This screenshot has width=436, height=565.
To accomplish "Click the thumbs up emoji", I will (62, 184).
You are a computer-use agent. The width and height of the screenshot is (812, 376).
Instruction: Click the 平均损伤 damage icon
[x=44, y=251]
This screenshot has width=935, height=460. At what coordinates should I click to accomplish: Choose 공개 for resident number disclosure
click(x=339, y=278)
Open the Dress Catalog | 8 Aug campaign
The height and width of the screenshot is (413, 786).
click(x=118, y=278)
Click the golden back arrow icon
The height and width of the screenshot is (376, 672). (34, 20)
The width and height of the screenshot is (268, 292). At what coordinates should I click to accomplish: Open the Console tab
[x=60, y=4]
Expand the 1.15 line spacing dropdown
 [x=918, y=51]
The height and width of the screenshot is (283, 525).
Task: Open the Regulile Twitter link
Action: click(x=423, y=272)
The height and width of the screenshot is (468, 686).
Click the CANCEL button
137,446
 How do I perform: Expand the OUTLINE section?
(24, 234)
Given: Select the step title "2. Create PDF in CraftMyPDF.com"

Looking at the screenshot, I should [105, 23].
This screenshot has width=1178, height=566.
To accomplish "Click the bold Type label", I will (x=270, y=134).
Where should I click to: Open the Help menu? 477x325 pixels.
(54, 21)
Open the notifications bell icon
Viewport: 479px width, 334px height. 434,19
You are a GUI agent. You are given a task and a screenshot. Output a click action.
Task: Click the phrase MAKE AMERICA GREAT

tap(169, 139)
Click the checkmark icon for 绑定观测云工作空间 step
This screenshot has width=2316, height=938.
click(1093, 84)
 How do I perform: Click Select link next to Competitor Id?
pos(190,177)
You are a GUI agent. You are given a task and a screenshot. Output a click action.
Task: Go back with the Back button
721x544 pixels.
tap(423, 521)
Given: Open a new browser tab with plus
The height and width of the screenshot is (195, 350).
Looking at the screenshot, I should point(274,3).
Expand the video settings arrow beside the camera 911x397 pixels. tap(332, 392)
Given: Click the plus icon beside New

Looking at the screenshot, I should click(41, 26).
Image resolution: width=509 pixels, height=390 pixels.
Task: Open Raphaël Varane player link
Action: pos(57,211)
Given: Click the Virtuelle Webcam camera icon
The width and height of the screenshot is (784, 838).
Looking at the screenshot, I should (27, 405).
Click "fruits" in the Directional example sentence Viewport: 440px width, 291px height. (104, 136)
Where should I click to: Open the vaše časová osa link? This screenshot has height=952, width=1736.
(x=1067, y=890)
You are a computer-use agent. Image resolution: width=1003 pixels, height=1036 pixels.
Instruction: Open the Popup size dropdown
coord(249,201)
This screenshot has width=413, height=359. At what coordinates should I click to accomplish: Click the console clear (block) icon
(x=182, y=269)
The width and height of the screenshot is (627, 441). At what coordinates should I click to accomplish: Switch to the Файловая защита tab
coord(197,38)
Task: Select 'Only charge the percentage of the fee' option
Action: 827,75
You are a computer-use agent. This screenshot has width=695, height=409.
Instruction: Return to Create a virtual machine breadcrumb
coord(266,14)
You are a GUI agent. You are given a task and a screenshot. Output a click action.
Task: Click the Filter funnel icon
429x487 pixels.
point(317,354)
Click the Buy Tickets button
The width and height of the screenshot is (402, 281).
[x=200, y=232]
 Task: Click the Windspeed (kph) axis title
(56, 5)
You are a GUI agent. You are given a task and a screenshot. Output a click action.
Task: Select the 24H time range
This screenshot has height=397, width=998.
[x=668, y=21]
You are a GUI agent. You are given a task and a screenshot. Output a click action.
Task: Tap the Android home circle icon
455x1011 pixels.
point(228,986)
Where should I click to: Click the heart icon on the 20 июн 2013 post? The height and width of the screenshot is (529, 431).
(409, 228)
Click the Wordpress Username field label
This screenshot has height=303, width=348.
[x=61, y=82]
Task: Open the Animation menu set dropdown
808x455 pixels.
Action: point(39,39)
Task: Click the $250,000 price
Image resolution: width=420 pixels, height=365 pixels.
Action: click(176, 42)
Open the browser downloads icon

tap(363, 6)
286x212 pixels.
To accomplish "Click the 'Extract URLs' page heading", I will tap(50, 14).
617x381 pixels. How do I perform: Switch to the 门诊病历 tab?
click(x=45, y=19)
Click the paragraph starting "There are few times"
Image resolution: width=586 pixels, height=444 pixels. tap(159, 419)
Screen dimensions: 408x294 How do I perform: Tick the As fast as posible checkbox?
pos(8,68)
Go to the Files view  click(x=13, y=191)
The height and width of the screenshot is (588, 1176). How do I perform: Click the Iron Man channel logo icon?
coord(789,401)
- - - - -
Write out all the material exactly, keeping each word.

| Written reply |
This screenshot has width=436, height=565.
To accomplish "Click the thumbs up emoji", I will (62, 184).
You are a computer-use agent. The width and height of the screenshot is (812, 376).
Instruction: Click the 平均损伤 damage icon
[x=44, y=251]
This screenshot has width=935, height=460. At what coordinates should I click to accomplish: Choose 공개 for resident number disclosure
click(x=339, y=278)
Open the Dress Catalog | 8 Aug campaign
The height and width of the screenshot is (413, 786).
click(x=118, y=278)
Click the golden back arrow icon
The height and width of the screenshot is (376, 672). (34, 20)
The width and height of the screenshot is (268, 292). At what coordinates should I click to accomplish: Open the Console tab
[x=60, y=4]
Expand the 1.15 line spacing dropdown
 [x=918, y=51]
The height and width of the screenshot is (283, 525).
Task: Open the Regulile Twitter link
Action: click(x=423, y=272)
The height and width of the screenshot is (468, 686).
Click the CANCEL button
137,446
 How do I perform: Expand the OUTLINE section?
(24, 234)
Given: Select the step title "2. Create PDF in CraftMyPDF.com"

Looking at the screenshot, I should [105, 23].
This screenshot has width=1178, height=566.
To accomplish "Click the bold Type label", I will (x=270, y=134).
Where should I click to: Open the Help menu? 477x325 pixels.
(54, 21)
Open the notifications bell icon
Viewport: 479px width, 334px height. 434,19
You are a GUI agent. You are given a task and a screenshot. Output a click action.
Task: Click the phrase MAKE AMERICA GREAT

tap(169, 139)
Click the checkmark icon for 绑定观测云工作空间 step
This screenshot has width=2316, height=938.
click(1093, 84)
 How do I perform: Click Select link next to Competitor Id?
pos(190,177)
You are a GUI agent. You are given a task and a screenshot. Output a click action.
Task: Go back with the Back button
721x544 pixels.
tap(423, 521)
Given: Open a new browser tab with plus
The height and width of the screenshot is (195, 350).
Looking at the screenshot, I should point(274,3).
Expand the video settings arrow beside the camera 911x397 pixels. tap(332, 392)
Given: Click the plus icon beside New

Looking at the screenshot, I should click(41, 26).
Image resolution: width=509 pixels, height=390 pixels.
Task: Open Raphaël Varane player link
Action: pos(57,211)
Given: Click the Virtuelle Webcam camera icon
The width and height of the screenshot is (784, 838).
Looking at the screenshot, I should (27, 405).
Click "fruits" in the Directional example sentence Viewport: 440px width, 291px height. (104, 136)
Where should I click to: Open the vaše časová osa link? This screenshot has height=952, width=1736.
(x=1067, y=890)
You are a computer-use agent. Image resolution: width=1003 pixels, height=1036 pixels.
Instruction: Open the Popup size dropdown
coord(249,201)
This screenshot has width=413, height=359. At what coordinates should I click to accomplish: Click the console clear (block) icon
(x=182, y=269)
The width and height of the screenshot is (627, 441). At what coordinates should I click to accomplish: Switch to the Файловая защита tab
coord(197,38)
Task: Select 'Only charge the percentage of the fee' option
Action: 827,75
You are a computer-use agent. This screenshot has width=695, height=409.
Instruction: Return to Create a virtual machine breadcrumb
coord(266,14)
You are a GUI agent. You are given a task and a screenshot. Output a click action.
Task: Click the Filter funnel icon
429x487 pixels.
point(317,354)
Click the Buy Tickets button
The width and height of the screenshot is (402, 281).
[x=200, y=232]
 Task: Click the Windspeed (kph) axis title
(56, 5)
You are a GUI agent. You are given a task and a screenshot. Output a click action.
Task: Select the 24H time range
This screenshot has height=397, width=998.
[x=668, y=21]
You are a GUI agent. You are given a task and a screenshot. Output a click action.
Task: Tap the Android home circle icon
455x1011 pixels.
point(228,986)
Where should I click to: Click the heart icon on the 20 июн 2013 post? The height and width of the screenshot is (529, 431).
(409, 228)
Click the Wordpress Username field label
This screenshot has height=303, width=348.
[x=61, y=82]
Task: Open the Animation menu set dropdown
808x455 pixels.
Action: point(39,39)
Task: Click the $250,000 price
Image resolution: width=420 pixels, height=365 pixels.
Action: click(176, 42)
Open the browser downloads icon

tap(363, 6)
286x212 pixels.
To accomplish "Click the 'Extract URLs' page heading", I will tap(50, 14).
617x381 pixels. How do I perform: Switch to the 门诊病历 tab?
click(x=45, y=19)
Click the paragraph starting "There are few times"
Image resolution: width=586 pixels, height=444 pixels. tap(159, 419)
Screen dimensions: 408x294 How do I perform: Tick the As fast as posible checkbox?
pos(8,68)
Go to the Files view  click(x=13, y=191)
The height and width of the screenshot is (588, 1176). How do I perform: Click the Iron Man channel logo icon?
coord(789,401)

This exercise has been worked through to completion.